**Work task:** Make the copy match the entries below exactly, with no pictures carried over.

Extracted material Block Start

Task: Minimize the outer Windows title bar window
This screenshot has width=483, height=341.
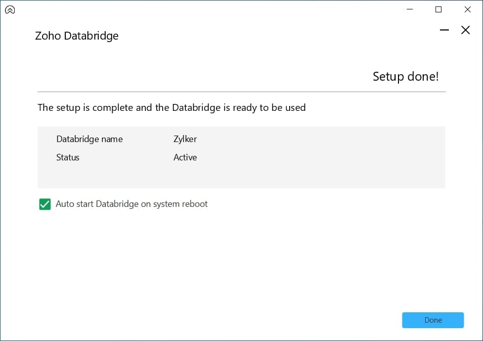Action: pos(409,9)
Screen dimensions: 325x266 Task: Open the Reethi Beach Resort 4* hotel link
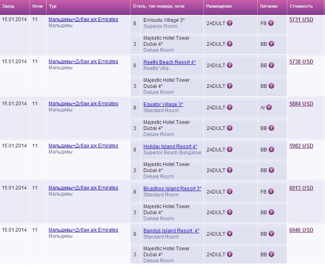click(169, 62)
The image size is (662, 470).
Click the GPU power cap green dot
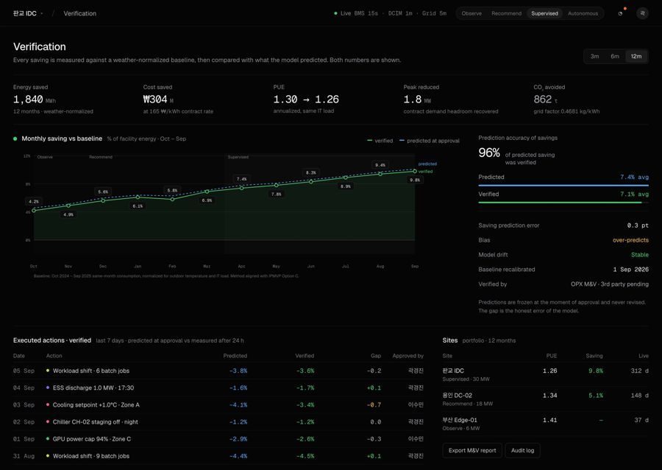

Extracted material Block End

**Exercise answer:**
Task: Minimize the outer Windows title bar window
This screenshot has width=483, height=341.
Action: pos(409,9)
Screen dimensions: 325x266 Task: Open the Reethi Beach Resort 4* hotel link
click(169, 62)
The image size is (662, 470).
Click the GPU power cap green dot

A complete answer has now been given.